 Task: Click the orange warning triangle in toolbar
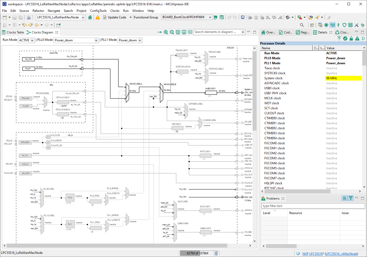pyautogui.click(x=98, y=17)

--

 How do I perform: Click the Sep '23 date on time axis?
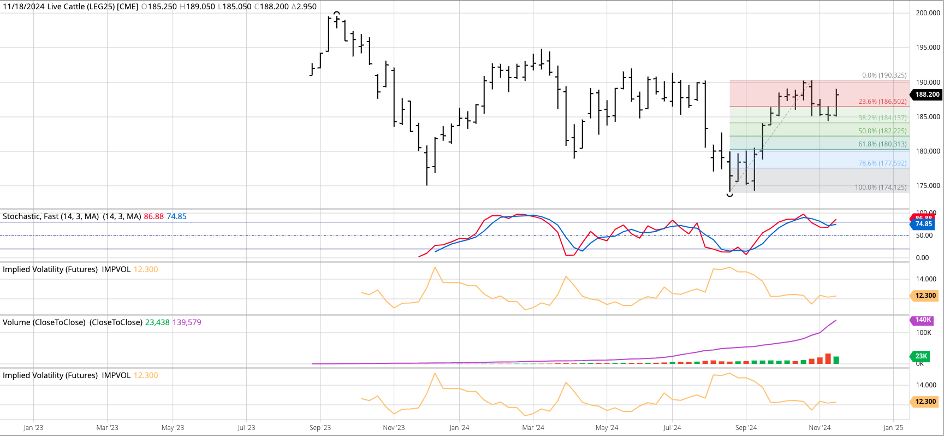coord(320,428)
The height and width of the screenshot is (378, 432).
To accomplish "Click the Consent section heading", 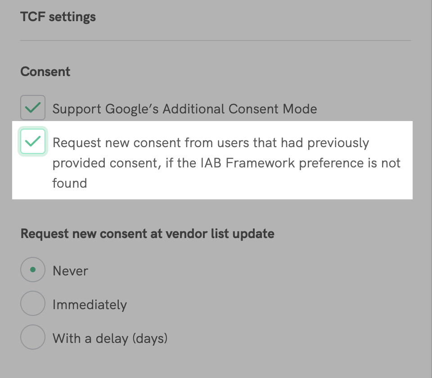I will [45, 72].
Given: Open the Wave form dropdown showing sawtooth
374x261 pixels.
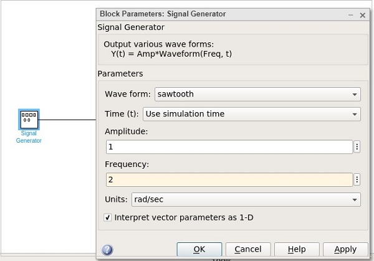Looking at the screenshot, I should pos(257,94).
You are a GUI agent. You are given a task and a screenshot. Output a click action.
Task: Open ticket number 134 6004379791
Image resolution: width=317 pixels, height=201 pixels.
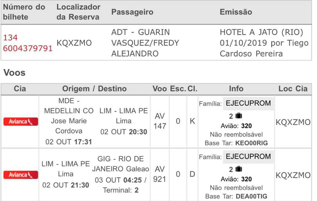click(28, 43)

Problem requirements:
Rewrite the records between the lines holding "Task: Click the" and "pyautogui.click(x=98, y=17)", inclusive, adding 29 to every coordinate in the answers. Leave the pictures out of the answer.

Exercise answer:
 Task: Click the orange warning triangle in toolbar
pyautogui.click(x=127, y=46)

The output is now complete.